Using git and svn together
This is a quick and dirty way to version a folder using svn and git at the same time.
The problem
I have svn version 1.6.11
, that means it creates a .svn
folder in each subfolder
bleah!
but I need to use svn cause is the official versioning tool at my job place.
I would like to use git, cause I feel more comfortable specially when working with branches.
My solution
Start with svn, checkout your repository.
svn co http://url/to/my/svn/repo
Tell svn to ignore git files
cd repo
svn propedit svn:ignore .
and add the following entries
.git
.gitignore
Tell git to ignore svn, create a .gitignore file with this content
.svn
Now create your git repository
git init
Of course, don’t forget to run, at least once
git config --global user.email "you@example.com"
git config --global user.name "Your Name"

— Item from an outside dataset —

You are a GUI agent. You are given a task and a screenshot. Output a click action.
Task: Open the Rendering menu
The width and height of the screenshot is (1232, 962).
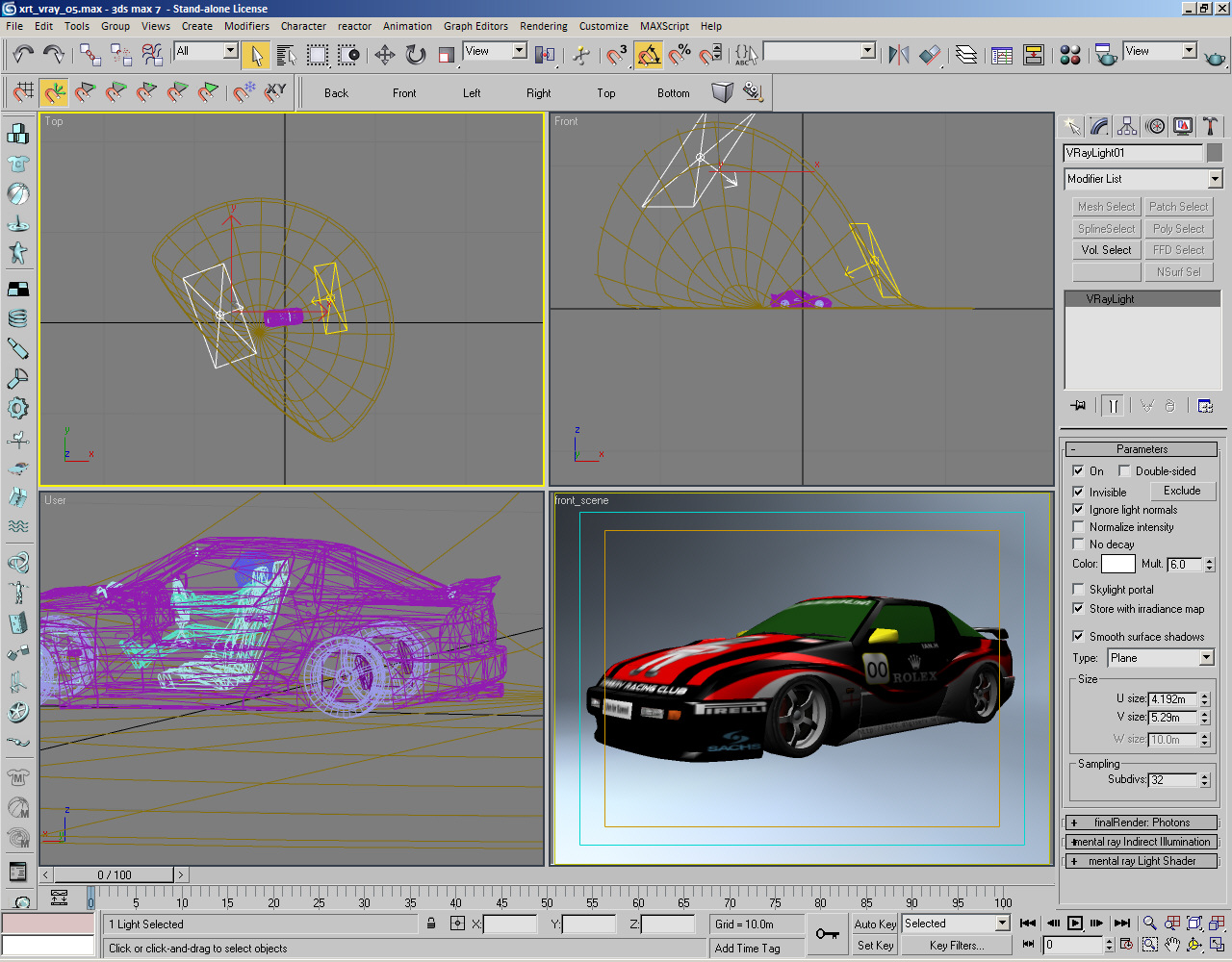tap(543, 26)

Now you can start working on your git repository, first of all, add .gitignore file.
git add .gitignore
git commit -m 'added .gitignore'
or even, if you just want to add every file in the svn repo
git commit -am 'init repo'
Follow this rule
The only rule you should keep is to use only the master branch in this svn+git folder. If you want to use your git workflow you may want to clone the repo locally.
So if you want to clone the repo do
git clone /path/to/svn+git/repo /path/to/git/repo
cd /path/to/svn+git/repo
git remote add upstream /path/to/git/repo
Then go to /path/to/git/repo
folder and start coding, using your favourite git branch model.
When you want to commit back to svn do
cd /path/to/svn+git/repo
git pull upstream master
svn add .
svn commit -m 'blah blah ...'
Note that you cannot push from /path/to/git/repo
to /path/to/svn+git/repo
cause it is not a bare git repository.
Conclusion
Both git and svn will ignore each other and everything will just work. Use Git to develop, then commit to a Subversion server and at the end, everyone 1 is happy!
1: Everyone means me and my boss :).